Les figures de capteurs et de microfluidique échouent pour la même raison : l'auteur dessine le dispositif mais oublie de représenter le mécanisme. Face à un schéma de capteur électrochimique, le lecteur veut savoir ce qui capture l'analyte, ce qui génère le signal et où le courant est lu. Face à un diagramme de laboratoire sur puce, il veut suivre un échantillon de l'entrée jusqu'à la fenêtre de détection sans avoir à deviner. La figure qui répond à ces questions d'un seul coup d'œil est celle qui finit par être citée.
Ce guide propose une structure réutilisable pour ces deux familles de figures ainsi qu'une série de prompts prêts à copier pour un outil de génération d'images. Les prompts restent en anglais à l'intérieur des blocs de code, car c'est la langue que les modèles actuels interprètent le plus fidèlement, mais les principes de mise en page valent pour toutes les langues et tous les outils de dessin.

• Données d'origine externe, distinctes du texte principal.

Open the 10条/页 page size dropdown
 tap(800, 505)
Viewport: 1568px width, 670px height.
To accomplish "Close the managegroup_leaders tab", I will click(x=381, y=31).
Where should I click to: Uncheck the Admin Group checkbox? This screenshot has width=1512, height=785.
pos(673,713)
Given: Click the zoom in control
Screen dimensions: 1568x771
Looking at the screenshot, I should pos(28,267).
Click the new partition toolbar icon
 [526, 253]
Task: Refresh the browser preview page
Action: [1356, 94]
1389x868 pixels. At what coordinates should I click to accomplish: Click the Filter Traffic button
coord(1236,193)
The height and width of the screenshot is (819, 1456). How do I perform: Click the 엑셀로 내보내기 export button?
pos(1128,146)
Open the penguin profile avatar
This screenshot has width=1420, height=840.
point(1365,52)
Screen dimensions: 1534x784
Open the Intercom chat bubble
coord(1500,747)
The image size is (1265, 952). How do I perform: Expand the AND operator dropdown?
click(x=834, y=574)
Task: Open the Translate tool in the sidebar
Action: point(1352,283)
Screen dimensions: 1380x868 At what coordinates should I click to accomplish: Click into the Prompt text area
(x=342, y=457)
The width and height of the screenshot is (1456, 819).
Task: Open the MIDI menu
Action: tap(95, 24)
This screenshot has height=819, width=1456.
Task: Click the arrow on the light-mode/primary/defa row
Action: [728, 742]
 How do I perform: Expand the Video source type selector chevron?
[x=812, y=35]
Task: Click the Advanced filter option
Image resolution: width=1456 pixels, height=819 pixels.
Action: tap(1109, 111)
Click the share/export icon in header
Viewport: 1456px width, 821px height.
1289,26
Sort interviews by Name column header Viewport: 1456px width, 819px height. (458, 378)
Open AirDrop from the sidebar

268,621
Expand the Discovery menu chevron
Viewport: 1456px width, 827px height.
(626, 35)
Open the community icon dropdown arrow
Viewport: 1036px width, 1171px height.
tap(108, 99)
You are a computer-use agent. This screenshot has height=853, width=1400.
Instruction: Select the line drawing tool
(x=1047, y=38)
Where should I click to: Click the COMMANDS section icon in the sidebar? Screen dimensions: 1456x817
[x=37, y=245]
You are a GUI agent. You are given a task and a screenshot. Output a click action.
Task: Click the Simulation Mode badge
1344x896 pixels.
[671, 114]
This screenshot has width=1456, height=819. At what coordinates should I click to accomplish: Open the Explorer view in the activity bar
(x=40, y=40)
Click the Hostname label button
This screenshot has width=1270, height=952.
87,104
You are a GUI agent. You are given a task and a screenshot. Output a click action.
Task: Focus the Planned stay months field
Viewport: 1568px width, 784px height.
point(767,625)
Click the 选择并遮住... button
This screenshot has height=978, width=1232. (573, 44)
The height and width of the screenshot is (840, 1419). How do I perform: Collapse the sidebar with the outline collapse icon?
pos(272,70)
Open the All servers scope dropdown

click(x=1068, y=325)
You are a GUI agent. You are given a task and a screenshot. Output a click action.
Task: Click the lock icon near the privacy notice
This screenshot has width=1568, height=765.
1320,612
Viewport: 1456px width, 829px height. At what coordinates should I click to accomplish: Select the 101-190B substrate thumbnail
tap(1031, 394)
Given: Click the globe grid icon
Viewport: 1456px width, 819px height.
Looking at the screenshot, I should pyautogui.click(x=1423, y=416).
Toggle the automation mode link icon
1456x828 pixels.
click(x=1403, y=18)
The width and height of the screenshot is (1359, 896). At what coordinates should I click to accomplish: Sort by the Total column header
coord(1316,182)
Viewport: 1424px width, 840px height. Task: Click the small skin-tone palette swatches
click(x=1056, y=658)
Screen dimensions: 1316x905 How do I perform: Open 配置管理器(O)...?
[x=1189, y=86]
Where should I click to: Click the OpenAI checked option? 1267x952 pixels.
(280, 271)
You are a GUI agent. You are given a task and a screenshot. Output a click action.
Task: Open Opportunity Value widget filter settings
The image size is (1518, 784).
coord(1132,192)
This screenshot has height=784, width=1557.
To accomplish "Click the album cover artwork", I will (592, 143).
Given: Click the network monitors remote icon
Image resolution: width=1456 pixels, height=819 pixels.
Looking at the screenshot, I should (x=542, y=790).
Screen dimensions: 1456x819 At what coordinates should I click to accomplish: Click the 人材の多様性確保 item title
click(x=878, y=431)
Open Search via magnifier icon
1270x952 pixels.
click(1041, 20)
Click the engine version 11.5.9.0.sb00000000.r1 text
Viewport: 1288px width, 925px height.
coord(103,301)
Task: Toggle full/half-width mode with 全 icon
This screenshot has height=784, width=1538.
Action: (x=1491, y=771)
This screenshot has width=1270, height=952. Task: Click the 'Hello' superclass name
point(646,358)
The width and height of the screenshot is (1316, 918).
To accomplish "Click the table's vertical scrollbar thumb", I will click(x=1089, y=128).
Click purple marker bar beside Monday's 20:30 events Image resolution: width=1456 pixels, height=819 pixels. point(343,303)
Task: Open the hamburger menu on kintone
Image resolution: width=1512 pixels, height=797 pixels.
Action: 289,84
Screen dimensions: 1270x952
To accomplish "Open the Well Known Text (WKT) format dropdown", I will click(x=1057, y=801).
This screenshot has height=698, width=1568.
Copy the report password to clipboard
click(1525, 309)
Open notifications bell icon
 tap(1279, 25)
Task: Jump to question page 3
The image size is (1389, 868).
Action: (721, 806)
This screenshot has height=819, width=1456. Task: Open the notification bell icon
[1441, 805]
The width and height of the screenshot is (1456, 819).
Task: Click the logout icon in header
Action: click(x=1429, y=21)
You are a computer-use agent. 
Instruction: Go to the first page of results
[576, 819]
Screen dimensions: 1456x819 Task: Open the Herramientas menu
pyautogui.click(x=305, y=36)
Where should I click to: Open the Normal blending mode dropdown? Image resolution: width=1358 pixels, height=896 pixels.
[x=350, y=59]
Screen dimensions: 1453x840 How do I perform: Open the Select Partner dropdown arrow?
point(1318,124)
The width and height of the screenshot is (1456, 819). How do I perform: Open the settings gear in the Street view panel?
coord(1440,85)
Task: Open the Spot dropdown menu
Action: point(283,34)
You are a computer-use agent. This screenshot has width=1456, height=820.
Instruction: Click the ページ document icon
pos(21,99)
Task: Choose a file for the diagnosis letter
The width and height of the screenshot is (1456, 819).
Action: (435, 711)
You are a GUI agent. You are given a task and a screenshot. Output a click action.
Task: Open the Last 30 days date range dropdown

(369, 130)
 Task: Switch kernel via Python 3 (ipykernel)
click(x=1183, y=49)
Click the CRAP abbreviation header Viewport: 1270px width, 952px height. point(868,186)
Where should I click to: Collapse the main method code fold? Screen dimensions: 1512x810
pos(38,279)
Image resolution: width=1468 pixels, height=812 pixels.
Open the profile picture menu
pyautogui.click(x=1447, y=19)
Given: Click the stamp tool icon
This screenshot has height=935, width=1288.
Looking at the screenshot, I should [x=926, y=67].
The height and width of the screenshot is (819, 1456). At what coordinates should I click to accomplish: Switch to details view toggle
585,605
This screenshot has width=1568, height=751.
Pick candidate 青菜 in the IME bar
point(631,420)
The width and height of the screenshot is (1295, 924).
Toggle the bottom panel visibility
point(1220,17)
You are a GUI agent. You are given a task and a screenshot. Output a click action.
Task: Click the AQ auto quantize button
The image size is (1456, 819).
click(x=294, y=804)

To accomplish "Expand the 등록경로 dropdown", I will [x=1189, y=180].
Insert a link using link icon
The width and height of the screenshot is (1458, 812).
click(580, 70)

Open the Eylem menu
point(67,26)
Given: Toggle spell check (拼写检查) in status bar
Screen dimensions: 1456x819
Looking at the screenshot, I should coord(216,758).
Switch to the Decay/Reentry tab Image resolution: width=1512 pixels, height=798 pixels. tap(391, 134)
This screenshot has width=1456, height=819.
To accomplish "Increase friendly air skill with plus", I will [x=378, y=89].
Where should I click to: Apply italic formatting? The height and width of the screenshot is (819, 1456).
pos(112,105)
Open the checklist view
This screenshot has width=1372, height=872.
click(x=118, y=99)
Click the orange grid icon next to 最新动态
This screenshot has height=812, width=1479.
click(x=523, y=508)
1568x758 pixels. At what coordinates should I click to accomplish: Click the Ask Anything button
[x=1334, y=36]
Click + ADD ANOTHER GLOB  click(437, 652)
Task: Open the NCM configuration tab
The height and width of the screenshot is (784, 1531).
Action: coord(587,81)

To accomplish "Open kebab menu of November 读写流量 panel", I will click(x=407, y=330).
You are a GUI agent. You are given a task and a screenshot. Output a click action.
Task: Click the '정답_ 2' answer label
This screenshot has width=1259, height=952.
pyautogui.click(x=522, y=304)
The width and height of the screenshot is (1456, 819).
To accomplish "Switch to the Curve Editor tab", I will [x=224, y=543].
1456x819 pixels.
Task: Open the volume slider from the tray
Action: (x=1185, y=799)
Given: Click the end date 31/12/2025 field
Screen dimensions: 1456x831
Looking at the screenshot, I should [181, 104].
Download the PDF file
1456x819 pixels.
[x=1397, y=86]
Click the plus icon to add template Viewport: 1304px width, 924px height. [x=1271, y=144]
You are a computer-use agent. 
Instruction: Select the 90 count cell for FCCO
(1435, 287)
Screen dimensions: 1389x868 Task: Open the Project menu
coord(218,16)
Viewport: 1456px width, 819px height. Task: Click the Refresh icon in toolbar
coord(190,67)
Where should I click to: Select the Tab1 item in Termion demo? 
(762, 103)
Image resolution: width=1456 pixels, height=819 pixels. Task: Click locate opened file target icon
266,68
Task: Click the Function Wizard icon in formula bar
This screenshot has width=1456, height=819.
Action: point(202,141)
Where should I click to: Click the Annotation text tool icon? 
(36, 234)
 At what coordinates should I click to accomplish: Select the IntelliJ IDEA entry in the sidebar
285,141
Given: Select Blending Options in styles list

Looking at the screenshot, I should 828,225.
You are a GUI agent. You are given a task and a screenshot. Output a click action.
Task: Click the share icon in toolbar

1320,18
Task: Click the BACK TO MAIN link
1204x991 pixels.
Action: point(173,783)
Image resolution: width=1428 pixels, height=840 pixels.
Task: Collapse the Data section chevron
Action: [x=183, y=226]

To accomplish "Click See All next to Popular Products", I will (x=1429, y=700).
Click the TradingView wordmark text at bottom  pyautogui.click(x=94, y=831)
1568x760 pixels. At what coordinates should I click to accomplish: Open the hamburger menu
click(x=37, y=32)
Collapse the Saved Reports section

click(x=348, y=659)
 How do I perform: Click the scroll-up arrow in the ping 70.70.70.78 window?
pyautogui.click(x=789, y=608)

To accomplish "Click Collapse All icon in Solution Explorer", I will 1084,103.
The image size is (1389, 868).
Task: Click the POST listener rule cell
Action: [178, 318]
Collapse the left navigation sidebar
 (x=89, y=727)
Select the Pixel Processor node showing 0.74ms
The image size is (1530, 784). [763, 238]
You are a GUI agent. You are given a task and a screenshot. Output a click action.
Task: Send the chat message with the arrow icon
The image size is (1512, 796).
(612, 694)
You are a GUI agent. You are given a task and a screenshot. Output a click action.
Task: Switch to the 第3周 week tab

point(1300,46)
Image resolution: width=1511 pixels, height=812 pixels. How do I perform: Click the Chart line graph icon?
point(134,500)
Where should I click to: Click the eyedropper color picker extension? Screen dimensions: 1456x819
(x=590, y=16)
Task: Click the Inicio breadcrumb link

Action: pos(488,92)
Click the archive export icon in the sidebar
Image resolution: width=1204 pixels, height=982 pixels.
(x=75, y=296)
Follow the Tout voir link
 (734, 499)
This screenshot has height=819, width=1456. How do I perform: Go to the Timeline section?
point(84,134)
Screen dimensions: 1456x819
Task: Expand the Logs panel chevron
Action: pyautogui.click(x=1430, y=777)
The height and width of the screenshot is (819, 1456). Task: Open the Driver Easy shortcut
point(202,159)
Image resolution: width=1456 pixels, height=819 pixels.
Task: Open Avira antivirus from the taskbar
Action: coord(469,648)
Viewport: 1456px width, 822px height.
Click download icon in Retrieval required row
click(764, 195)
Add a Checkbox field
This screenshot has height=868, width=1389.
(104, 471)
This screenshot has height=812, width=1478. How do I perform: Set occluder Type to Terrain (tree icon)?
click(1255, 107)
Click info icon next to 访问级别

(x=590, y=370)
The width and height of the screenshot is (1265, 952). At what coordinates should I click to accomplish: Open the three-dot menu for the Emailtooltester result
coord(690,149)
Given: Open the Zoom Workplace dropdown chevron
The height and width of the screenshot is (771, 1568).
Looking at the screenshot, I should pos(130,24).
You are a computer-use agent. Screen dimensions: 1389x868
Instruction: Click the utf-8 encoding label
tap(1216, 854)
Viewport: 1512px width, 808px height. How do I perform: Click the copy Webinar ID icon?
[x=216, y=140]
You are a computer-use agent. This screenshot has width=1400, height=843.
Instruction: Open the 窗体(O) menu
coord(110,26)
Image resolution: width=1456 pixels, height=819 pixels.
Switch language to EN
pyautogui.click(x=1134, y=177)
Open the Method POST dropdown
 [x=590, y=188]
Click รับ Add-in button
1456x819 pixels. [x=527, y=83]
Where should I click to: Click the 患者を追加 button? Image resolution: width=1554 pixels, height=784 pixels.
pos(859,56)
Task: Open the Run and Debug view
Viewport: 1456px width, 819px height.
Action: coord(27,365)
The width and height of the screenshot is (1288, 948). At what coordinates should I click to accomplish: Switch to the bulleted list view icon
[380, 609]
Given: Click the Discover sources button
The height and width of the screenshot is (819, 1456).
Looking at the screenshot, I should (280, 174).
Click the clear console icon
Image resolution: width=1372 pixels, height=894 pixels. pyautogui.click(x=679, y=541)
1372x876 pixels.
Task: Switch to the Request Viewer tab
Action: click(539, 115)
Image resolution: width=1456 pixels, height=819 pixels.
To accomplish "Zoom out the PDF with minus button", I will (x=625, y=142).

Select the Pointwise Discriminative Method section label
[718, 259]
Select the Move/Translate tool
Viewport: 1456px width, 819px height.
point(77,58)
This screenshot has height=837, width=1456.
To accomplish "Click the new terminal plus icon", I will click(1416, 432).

Pour éviter la page blanche, décrivez votre dispositif au générateur de diagrammes de puces microfluidiques et retravaillez la mise en page qu'il vous renvoie. Il ne choisira pas la chimie à votre place, mais il produit un premier jet propre que vous n'aurez plus qu'à corriger.
Ce qu'un schéma de capteur doit montrer
Toute figure de capteur, quel que soit son mécanisme de transduction, repose sur les quatre mêmes éléments porteurs. Nommez chacun d'eux explicitement dans votre prompt et le lecteur ne se perdra jamais :
- Élément de reconnaissance — l'anticorps, l'aptamère, l'enzyme, la couche à empreinte moléculaire ou la sonde qui capte la cible.
- Surface de transduction — l'électrode, le guide d'onde ou le fluorophore qui transforme un événement de liaison en variation mesurable.
- Chaîne de signal — le trajet de l'électron, du photon ou de la fluorescence, et la façon dont le signal est lu.
- Analyte et matrice — ce que vous détectez et l'échantillon dans lequel il se trouve (sérum, tampon, eau).